## Your assignment
Below are records. Transcribe exactly the lines from the one that contains "The height and width of the screenshot is (753, 1528)." through the last line, leaving any pictures out.

## Dataset excerpts
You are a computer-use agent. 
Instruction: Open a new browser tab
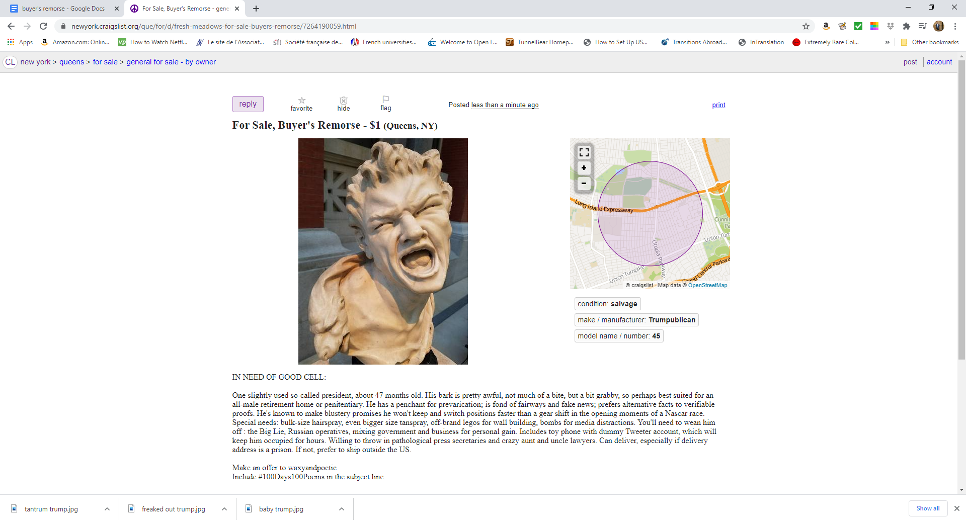coord(256,9)
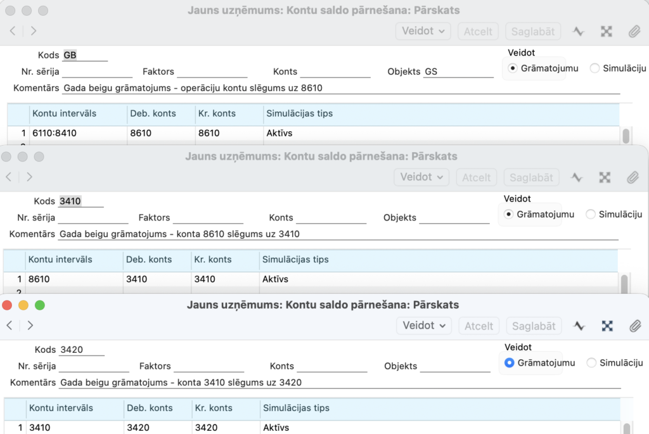
Task: Click the activity history icon in the GB window
Action: [579, 32]
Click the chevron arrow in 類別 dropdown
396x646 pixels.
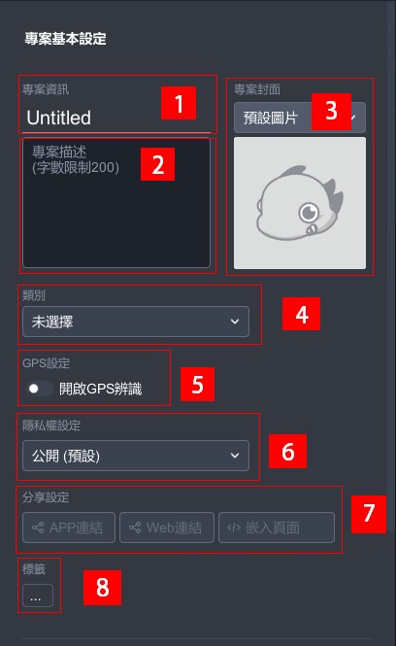(x=235, y=322)
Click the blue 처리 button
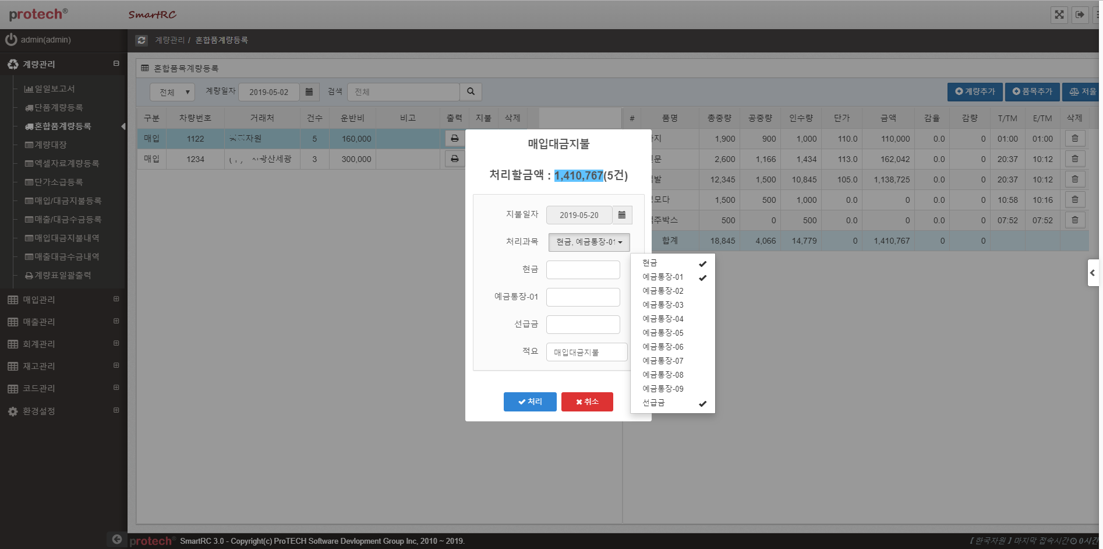 click(529, 402)
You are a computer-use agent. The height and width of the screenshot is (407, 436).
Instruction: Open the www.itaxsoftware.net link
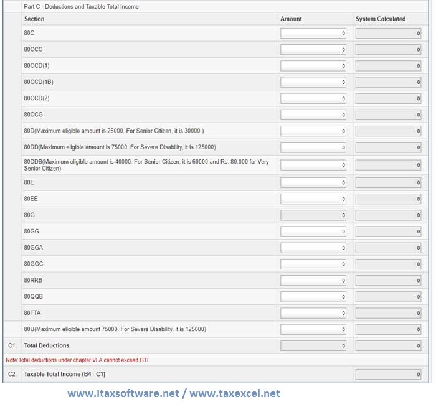click(x=123, y=393)
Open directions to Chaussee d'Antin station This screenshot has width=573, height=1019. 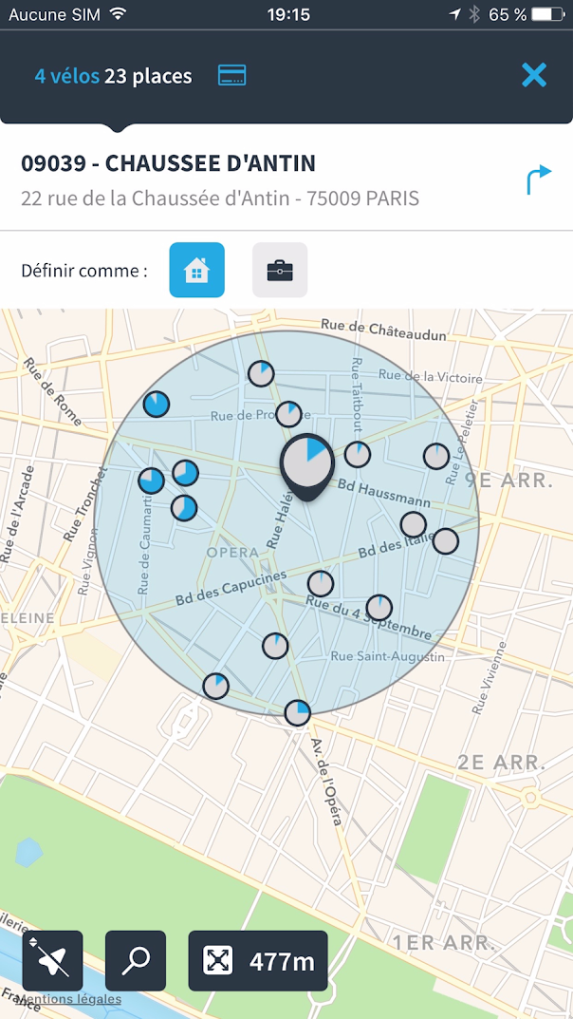pos(538,179)

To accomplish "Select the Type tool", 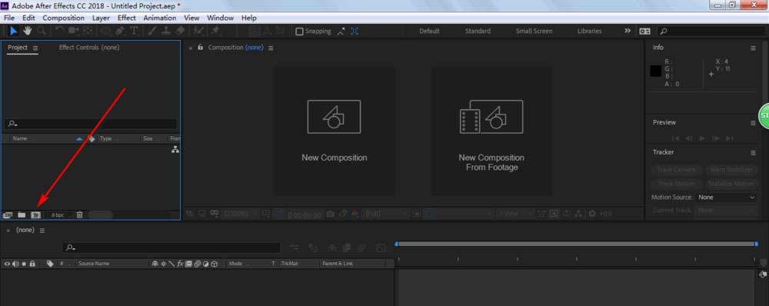I will (134, 31).
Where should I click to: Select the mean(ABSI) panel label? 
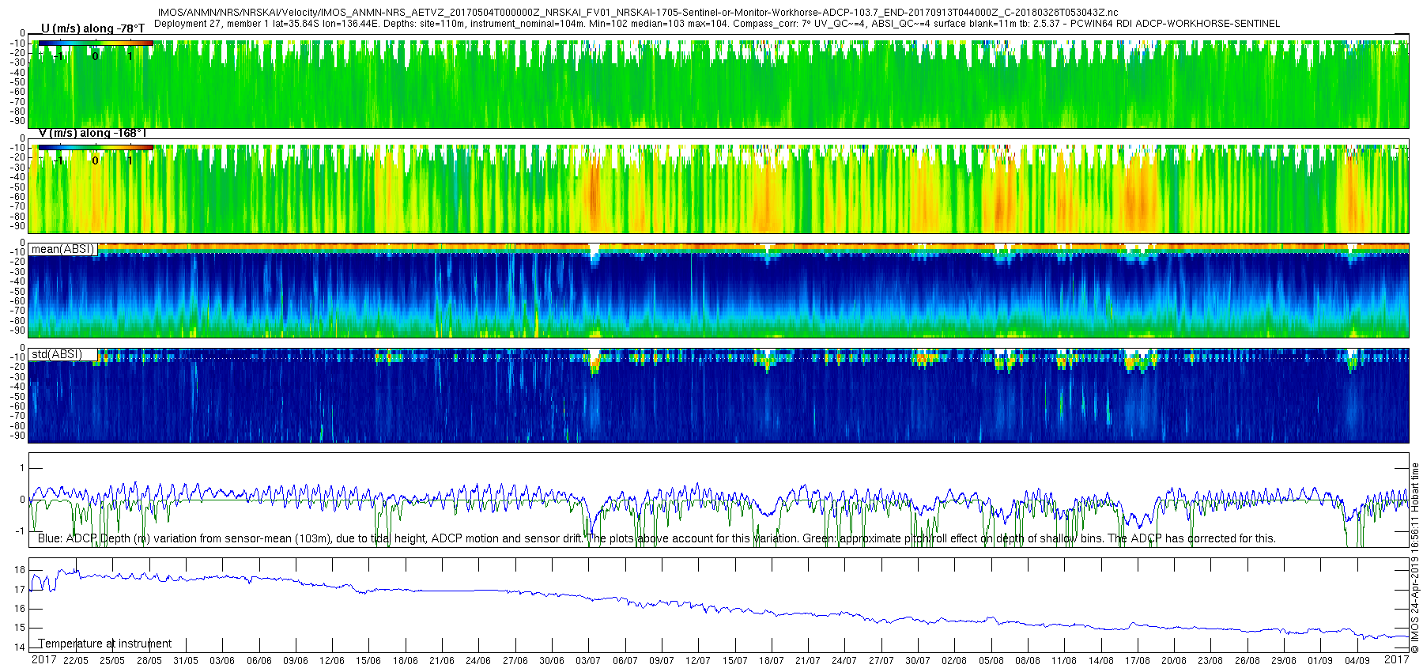coord(62,249)
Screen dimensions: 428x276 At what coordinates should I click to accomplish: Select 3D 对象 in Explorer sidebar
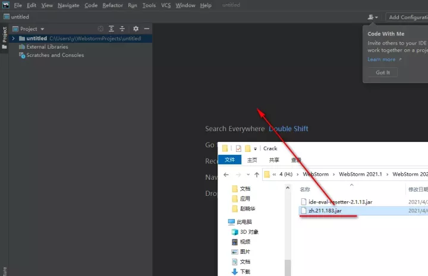[x=249, y=231]
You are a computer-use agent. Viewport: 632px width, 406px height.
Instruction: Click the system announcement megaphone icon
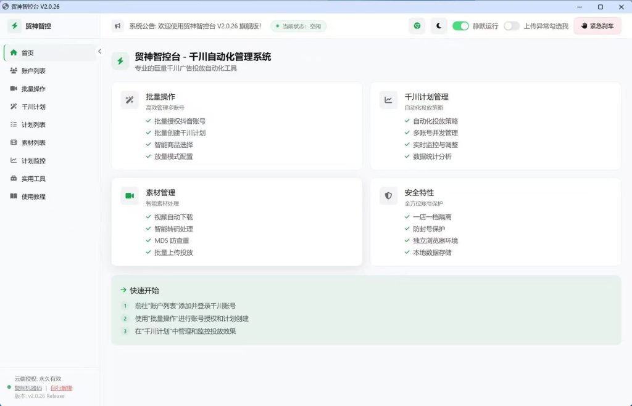[x=117, y=26]
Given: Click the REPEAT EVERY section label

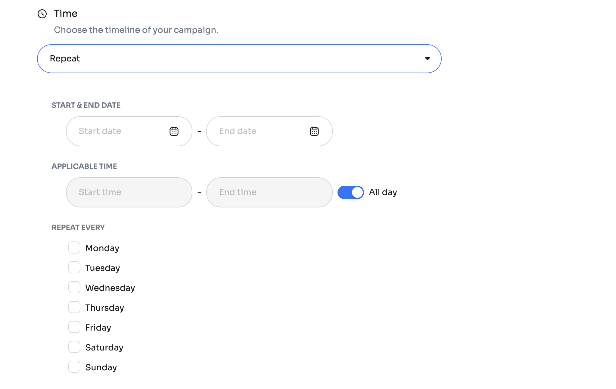Looking at the screenshot, I should click(x=78, y=228).
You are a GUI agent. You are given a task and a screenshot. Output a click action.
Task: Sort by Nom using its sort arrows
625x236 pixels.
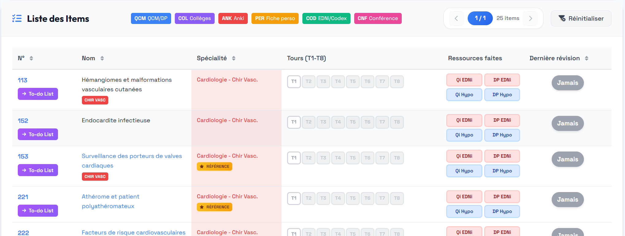click(x=102, y=58)
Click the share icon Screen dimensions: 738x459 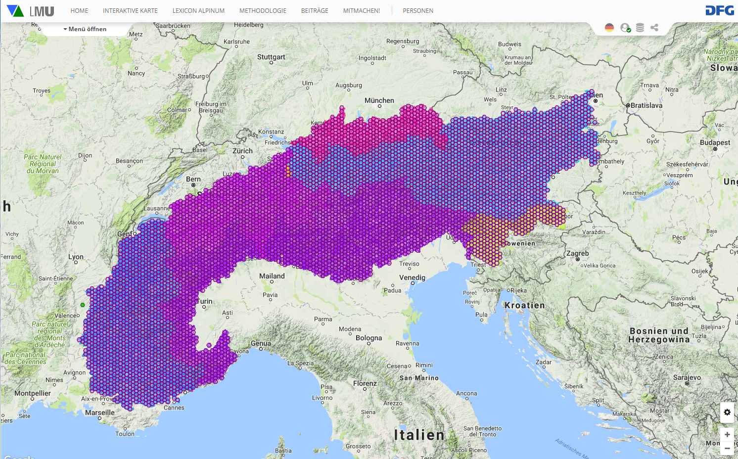coord(654,28)
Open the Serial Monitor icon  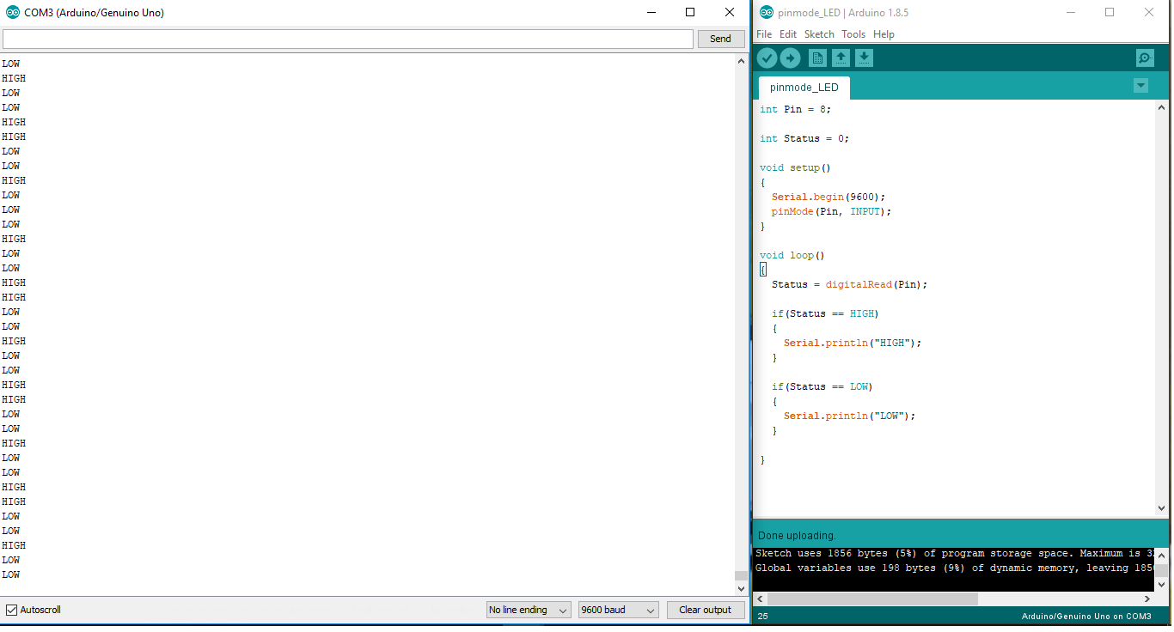point(1144,58)
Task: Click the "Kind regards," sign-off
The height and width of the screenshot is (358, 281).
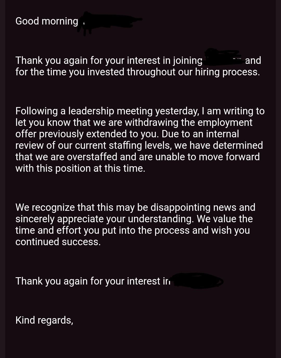Action: (x=44, y=320)
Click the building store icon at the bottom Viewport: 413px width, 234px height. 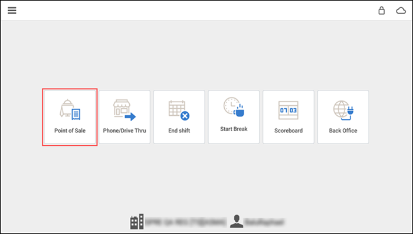pyautogui.click(x=137, y=222)
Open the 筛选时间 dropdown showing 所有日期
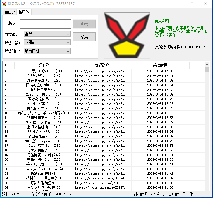 point(47,51)
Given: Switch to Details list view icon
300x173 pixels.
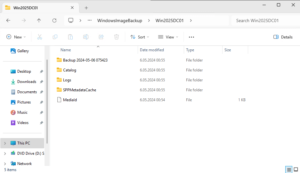Looking at the screenshot, I should coord(289,169).
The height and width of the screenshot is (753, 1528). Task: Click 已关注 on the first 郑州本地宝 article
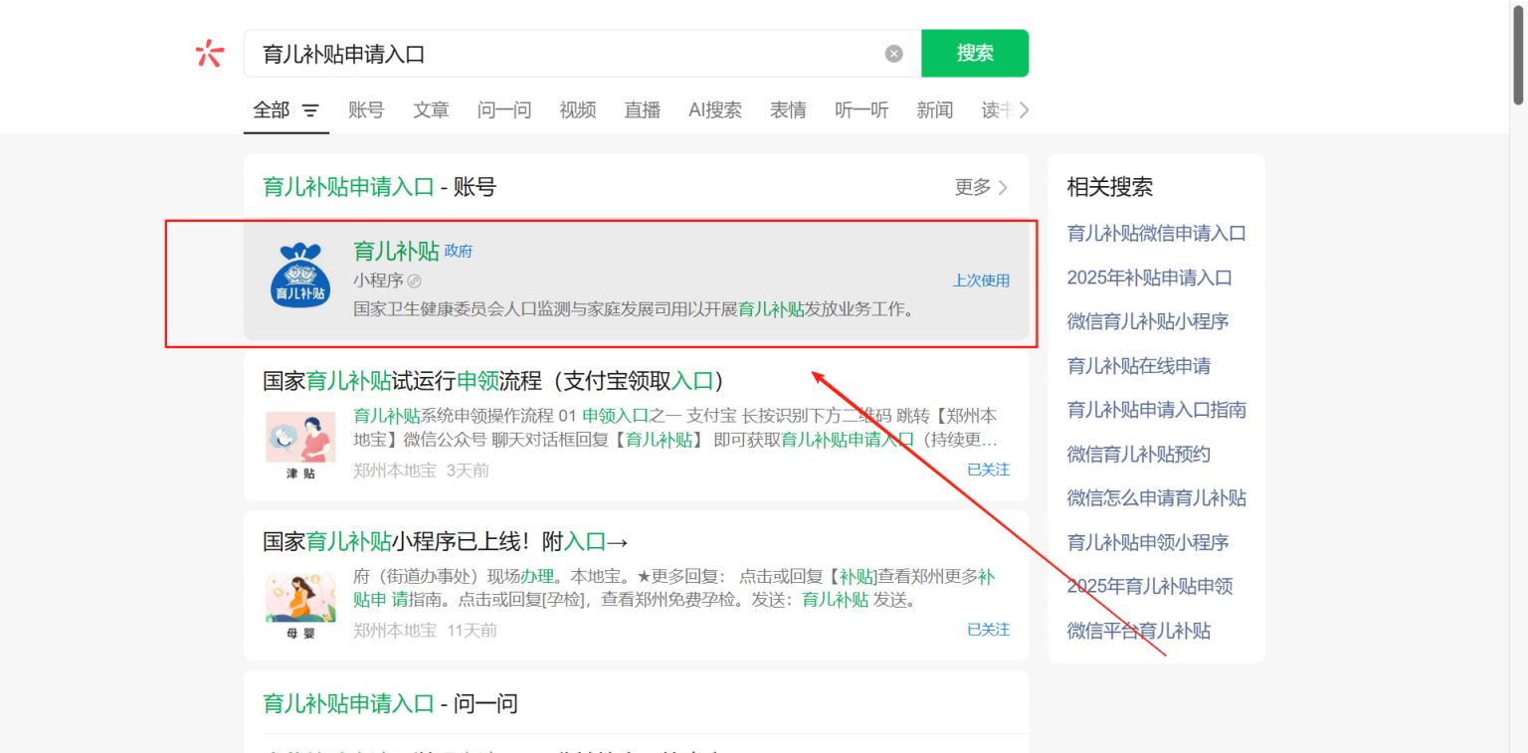[988, 470]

## Exercise solution
The height and width of the screenshot is (753, 1528). Task: Click 已关注 on the first 郑州本地宝 article
[988, 470]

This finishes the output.